# [CONSEGNA SCRITTA A]
Ricopia senza alcuna modifica le righe dell'elenco a partire da quella che contiene "Where should I click to: Open the Fichiers" fino a quella che contiene "[x=65, y=21]", compresa quest'ultima.

L’altro giorno, dopo aver visto 5 è il numero perfetto di Igort, stavo leggendo la recensione di The Nest scritta da quel giovane di talento che è Quantum Tarantino (teniamolo d’occhio: farà strada). A parte sorseggiare un caffè per poi sputarlo leggendo i suoi aneddoti su Barcellona, mi ha molto colpito un suo ragionamento. Quello sull’idea, condivisa da molti, che un film italiano sia figo quando non sembra per niente italiano. “Se l’aspetto più allettante di The Nest è l’assenza di Margherita Buy, qualcosa non quadra”, scriveva il dotatissimo giovane.

# [DATI DA ELABORARE]
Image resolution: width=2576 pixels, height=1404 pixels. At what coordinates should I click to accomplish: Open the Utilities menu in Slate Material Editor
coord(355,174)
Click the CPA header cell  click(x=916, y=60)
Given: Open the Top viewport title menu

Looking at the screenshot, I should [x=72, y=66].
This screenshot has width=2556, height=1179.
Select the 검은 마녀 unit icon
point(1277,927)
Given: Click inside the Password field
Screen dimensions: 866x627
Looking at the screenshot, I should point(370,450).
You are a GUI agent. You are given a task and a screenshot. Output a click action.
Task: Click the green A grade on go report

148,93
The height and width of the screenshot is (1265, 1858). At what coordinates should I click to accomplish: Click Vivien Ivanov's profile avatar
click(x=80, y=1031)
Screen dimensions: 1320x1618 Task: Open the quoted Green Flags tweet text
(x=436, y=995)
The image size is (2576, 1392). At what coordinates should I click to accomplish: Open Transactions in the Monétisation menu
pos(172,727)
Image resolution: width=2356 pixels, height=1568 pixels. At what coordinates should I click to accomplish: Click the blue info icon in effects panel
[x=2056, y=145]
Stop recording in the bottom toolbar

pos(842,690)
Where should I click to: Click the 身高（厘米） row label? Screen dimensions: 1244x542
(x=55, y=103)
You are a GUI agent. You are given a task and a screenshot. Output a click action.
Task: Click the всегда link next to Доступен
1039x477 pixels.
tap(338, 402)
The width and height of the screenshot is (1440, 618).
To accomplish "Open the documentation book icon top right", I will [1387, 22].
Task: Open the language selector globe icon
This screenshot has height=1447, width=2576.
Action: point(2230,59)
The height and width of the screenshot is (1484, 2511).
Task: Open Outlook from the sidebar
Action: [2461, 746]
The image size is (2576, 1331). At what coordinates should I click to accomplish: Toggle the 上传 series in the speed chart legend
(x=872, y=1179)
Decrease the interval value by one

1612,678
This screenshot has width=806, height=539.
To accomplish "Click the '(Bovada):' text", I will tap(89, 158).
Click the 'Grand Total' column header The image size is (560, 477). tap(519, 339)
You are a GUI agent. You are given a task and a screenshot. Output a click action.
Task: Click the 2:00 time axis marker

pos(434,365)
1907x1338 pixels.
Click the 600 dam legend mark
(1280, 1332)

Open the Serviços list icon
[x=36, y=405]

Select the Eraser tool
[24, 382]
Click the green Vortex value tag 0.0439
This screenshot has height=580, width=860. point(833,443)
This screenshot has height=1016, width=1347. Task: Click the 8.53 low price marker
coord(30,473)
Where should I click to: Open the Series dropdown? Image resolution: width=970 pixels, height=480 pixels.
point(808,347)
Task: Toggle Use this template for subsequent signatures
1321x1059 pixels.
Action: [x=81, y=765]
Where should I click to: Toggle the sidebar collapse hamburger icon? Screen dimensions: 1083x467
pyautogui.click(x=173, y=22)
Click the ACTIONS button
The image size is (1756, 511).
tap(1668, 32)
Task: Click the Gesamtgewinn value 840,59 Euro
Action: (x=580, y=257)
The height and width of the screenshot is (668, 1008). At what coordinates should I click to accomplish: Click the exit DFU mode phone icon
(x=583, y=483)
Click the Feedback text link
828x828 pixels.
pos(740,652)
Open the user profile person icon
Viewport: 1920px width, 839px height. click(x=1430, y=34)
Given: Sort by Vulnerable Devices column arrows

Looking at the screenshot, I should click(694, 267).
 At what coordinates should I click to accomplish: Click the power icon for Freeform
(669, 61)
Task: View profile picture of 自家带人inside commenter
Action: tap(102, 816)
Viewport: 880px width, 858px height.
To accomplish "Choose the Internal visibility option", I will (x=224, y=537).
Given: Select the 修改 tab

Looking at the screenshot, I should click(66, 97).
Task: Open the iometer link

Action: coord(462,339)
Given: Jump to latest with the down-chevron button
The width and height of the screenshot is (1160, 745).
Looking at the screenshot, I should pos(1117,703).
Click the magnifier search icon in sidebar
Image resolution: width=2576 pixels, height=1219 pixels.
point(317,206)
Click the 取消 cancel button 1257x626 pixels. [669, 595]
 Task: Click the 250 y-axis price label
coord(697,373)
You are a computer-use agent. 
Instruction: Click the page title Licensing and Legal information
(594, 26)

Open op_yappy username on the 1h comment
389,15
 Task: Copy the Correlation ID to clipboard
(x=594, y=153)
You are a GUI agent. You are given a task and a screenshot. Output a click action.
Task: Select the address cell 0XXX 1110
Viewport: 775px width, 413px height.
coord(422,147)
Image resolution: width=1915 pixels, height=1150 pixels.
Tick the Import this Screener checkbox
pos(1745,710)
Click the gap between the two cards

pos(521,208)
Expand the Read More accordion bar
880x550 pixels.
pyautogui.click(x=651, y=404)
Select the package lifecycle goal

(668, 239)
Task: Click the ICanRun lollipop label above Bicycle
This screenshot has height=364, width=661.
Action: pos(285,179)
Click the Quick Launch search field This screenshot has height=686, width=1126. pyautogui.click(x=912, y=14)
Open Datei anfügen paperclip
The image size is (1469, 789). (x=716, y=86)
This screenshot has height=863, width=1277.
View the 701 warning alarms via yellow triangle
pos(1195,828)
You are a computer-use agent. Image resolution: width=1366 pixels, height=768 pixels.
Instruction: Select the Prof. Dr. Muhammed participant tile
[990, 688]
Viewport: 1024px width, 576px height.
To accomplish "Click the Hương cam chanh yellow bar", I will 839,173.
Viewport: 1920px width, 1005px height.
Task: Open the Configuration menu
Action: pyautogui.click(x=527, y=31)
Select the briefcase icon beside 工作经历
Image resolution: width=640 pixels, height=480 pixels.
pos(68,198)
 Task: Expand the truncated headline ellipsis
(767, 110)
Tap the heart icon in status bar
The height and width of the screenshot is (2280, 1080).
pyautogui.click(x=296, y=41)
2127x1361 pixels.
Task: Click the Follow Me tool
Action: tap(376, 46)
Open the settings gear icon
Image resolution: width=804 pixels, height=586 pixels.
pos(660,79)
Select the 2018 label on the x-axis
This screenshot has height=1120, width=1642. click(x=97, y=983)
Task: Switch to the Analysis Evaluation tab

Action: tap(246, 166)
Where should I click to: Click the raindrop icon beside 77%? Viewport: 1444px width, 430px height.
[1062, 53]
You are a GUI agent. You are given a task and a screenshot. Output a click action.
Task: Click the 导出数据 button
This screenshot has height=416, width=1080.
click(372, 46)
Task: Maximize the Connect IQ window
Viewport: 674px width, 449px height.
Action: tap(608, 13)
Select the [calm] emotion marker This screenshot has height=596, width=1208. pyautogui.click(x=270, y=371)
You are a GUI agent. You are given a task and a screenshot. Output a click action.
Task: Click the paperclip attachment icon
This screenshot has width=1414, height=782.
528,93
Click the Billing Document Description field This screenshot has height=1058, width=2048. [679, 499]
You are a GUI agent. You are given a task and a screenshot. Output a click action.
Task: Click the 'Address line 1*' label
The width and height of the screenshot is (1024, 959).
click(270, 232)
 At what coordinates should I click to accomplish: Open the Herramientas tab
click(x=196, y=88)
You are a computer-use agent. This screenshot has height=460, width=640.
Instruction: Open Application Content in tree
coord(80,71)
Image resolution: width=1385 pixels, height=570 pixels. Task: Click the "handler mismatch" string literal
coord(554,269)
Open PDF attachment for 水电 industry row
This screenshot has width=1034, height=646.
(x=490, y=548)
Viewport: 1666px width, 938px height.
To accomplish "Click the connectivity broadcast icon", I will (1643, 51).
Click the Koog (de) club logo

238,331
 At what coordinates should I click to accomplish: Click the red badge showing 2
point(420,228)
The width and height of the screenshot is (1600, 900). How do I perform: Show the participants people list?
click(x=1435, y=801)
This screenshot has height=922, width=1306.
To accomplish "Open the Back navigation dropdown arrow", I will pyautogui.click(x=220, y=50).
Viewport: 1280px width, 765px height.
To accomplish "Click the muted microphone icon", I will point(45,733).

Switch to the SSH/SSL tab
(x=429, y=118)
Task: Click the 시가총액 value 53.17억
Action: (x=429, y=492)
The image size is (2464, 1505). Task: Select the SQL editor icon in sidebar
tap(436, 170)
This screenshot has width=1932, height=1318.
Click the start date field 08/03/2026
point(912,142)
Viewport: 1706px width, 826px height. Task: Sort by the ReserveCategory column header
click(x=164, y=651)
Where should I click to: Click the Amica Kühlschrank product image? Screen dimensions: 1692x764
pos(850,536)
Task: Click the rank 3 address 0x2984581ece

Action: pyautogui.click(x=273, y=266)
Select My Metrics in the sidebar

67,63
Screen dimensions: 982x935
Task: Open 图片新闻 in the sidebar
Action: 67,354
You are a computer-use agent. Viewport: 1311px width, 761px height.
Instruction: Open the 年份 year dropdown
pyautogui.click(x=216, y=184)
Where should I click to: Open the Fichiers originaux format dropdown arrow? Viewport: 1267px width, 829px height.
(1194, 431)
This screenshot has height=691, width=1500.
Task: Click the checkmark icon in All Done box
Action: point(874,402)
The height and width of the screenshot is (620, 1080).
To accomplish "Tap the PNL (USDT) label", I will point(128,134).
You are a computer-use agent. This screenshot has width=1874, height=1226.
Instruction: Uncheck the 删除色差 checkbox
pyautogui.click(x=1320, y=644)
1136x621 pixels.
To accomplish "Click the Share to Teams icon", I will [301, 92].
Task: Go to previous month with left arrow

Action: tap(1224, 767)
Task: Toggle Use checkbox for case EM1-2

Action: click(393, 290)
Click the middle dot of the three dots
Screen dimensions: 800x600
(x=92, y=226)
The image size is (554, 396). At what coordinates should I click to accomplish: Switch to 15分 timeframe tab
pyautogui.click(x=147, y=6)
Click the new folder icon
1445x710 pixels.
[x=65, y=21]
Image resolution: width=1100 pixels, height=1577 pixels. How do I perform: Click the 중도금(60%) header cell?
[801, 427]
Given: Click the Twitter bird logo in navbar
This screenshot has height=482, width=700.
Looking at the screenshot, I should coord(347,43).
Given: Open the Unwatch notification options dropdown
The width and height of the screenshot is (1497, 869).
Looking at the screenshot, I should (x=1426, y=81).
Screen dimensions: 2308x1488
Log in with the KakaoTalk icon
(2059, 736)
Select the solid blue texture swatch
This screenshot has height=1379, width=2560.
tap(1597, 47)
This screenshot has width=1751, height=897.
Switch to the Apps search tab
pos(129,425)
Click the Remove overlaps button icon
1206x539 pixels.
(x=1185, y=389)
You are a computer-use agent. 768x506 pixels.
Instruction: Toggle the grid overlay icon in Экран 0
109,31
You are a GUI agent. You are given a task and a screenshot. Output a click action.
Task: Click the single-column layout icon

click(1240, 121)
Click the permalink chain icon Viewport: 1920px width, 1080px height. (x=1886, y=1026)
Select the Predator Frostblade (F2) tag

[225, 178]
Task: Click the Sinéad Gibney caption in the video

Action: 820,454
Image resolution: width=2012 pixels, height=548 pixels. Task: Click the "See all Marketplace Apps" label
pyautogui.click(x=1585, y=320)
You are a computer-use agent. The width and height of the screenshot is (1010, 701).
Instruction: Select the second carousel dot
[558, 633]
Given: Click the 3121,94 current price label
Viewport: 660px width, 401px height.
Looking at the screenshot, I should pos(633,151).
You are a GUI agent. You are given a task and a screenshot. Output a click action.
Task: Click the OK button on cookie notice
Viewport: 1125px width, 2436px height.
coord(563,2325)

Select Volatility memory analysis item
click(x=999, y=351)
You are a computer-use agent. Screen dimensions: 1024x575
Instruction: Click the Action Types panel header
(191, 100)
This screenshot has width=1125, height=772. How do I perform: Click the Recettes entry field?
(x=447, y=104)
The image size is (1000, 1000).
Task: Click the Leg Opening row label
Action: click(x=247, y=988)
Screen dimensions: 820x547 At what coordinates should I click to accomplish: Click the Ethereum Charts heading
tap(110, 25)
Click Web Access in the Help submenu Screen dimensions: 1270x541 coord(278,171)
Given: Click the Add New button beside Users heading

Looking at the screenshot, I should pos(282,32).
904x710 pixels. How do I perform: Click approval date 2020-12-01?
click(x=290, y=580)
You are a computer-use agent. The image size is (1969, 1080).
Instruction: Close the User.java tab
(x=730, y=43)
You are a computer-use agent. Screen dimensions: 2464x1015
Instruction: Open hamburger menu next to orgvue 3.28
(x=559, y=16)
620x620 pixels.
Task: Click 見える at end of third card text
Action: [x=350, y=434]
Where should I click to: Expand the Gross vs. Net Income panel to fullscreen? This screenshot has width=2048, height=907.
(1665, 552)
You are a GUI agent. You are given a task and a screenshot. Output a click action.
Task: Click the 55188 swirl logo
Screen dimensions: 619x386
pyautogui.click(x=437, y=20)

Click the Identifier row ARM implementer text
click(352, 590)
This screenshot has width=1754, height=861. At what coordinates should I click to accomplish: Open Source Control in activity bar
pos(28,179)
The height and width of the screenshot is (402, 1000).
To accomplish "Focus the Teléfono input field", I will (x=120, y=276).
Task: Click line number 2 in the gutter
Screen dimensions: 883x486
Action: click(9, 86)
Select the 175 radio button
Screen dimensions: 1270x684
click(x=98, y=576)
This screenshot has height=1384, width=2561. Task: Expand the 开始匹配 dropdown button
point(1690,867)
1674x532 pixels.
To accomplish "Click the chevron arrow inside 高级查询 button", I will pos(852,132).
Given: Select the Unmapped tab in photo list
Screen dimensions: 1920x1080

# [CONSEGNA SCRITTA B]
Indica tutte le persone chiamate per nome nel brano sul film italiano.

# [RISPOSTA ALL'ESERCIZIO A]
Where should I click to: Open the Fichiers originaux format dropdown arrow? Viewport: 1267px width, 829px height.
(1194, 431)
This screenshot has height=691, width=1500.
Task: Click the checkmark icon in All Done box
Action: point(874,402)
The height and width of the screenshot is (620, 1080).
To accomplish "Tap the PNL (USDT) label", I will point(128,134).
You are a computer-use agent. This screenshot has width=1874, height=1226.
Instruction: Uncheck the 删除色差 checkbox
pyautogui.click(x=1320, y=644)
1136x621 pixels.
To accomplish "Click the Share to Teams icon", I will [301, 92].
Task: Go to previous month with left arrow

Action: tap(1224, 767)
Task: Toggle Use checkbox for case EM1-2

Action: click(393, 290)
Click the middle dot of the three dots
Screen dimensions: 800x600
(x=92, y=226)
The image size is (554, 396). At what coordinates should I click to accomplish: Switch to 15分 timeframe tab
pyautogui.click(x=147, y=6)
Click the new folder icon
1445x710 pixels.
[x=65, y=21]

# [RISPOSTA ALL'ESERCIZIO B]
Igort, Quantum Tarantino, Margherita Buy